Here is more detail on the FISTA reconstruction algorithm running on a jailbroken iPhone. From Pierre Vandergheynst twitter's stream, the implementation that received so much attention in:
- CS: Q&A with Pierre Vandergheynst about the CS-ECG system
- CS: The long post of the week : Ambulatory ECG, The brain and much mathematics...
is here: A Real-Time Compressed Sensing-Based Personal Electrocardiogram Monitoring System by Karim Kanoun, Hossein Mamaghanian, Nadia Khaled and David Atienza The abstract reads:
Here is the attendant video:Wireless body sensor networks (WBSN) hold the promise to enable next-generation patient-centric tele-cardiology systems. A WBSN-enabled electrocardiogram (ECG) monitor consists of wearable, miniaturized and wireless sensors able to measure and wirelessly report cardiac signals to a WBSN coordinator, which is responsible for reporting them to the tele-health provider. However, state-of-the-art WBSN-enabled ECG monitors still fall short of the required functionality, miniaturization and energy efficiency. Among others, energy efficiency can be significantly improved through embedded ECG compression, which reduces airtime over energy-hungry wireless links. In this paper, we propose a novel real-time energy-aware ECG monitoring system based on the emerging compressed sensing (CS) signal acquisition/compression paradigm for WBSN applications. For the first time, CS is demonstrated as an advantageous real-time and energy-efficient ECG compression technique, with a computationally light ECG encoder on the state-of-the-art ShimmerTM wearable sensor node and a realtime decoder running on an iPhone (acting as a WBSN coordinator). Interestingly, our results show an average CPU usage of less than 5% on the node, and of less than 30% on the iPhone.

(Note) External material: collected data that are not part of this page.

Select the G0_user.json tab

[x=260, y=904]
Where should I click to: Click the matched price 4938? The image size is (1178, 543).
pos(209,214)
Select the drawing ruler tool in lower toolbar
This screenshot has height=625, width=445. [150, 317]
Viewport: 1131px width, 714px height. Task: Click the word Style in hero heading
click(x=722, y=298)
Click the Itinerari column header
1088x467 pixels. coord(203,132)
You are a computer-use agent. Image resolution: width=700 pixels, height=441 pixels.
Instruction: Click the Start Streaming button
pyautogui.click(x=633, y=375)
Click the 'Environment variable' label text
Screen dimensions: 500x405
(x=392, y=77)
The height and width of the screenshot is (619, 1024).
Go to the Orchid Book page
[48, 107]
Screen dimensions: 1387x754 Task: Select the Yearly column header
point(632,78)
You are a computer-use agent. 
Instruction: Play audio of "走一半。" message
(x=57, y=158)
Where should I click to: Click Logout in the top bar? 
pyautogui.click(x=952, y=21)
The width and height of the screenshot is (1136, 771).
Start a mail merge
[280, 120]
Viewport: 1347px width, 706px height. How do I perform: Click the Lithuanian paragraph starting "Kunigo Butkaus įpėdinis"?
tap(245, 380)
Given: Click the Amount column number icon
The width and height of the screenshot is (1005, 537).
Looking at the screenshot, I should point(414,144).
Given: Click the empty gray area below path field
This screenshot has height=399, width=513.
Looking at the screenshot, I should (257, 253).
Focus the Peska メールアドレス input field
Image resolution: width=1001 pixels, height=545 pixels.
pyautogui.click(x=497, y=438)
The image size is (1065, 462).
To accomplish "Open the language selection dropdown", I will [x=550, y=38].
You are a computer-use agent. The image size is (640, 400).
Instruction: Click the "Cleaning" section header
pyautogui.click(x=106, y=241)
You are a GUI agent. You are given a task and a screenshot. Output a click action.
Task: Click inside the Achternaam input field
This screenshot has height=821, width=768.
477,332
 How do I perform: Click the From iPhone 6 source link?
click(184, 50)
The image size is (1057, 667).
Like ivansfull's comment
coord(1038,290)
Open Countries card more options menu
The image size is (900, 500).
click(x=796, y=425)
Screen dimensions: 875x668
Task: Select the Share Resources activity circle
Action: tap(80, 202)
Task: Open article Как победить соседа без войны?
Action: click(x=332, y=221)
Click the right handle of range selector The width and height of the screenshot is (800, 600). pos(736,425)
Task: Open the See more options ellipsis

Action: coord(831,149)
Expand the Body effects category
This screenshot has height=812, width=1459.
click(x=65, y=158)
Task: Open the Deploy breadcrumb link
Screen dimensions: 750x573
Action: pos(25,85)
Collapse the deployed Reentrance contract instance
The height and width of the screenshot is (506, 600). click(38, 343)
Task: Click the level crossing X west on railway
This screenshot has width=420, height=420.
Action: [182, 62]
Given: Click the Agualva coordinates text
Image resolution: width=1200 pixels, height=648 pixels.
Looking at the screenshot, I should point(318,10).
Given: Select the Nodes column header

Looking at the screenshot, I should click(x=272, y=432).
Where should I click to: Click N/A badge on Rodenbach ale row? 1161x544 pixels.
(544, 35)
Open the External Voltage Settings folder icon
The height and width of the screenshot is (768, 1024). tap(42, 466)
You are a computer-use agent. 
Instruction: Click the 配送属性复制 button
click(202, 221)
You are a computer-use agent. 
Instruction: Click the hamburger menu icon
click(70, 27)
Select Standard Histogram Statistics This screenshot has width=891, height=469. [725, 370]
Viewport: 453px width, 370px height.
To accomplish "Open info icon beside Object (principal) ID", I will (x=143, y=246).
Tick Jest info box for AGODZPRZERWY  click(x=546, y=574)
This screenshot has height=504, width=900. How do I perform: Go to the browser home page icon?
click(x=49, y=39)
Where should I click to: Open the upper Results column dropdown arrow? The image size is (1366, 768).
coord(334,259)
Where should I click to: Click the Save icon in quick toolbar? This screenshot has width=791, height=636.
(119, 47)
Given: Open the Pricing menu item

Now from Arxiv, we also have: From Sparse Signals to Sparse Residuals for Robust Sensing by Vassilis Kekatos, Georgios B. Giannakis. The abstract reads:
One of the key challenges in sensor networks is the extraction of information by fusing data from a multitude of distinct, but possibly unreliable sensors. Recovering information from the maximum number of dependable sensors while specifying the unreliable ones is critical for robust sensing. This sensing task is formulated here as that of finding the maximum number of feasible subsystems of linear equations, and proved to be NP-hard. Useful links are established with compressive sampling, which aims at recovering vectors that are sparse. In contrast, the signals here are not sparse, but give rise to sparse residuals. Capitalizing on this form of sparsity, four sensing schemes with complementary strengths are developed. The first scheme is a convex relaxation of the original problem expressed as a second-order cone program (SOCP). It is shown that when the involved sensing matrices are Gaussian and the reliable measurements are sufficiently many, the SOCP can recover the optimal solution almost surely. The second scheme is obtained by replacing the initial objective function with a concave one. The third and fourth schemes are tailored for noisy sensor data. The noisy case is cast as a combinatorial problem that is subsequently surrogated by a (weighted) SOCP. Interestingly, the derived cost functions fall into the framework of robust multivariate linear regression, while an efficient block-coordinate descent algorithm is developed for their minimization. The robust sensing capabilities of all schemes are verified by simulated tests.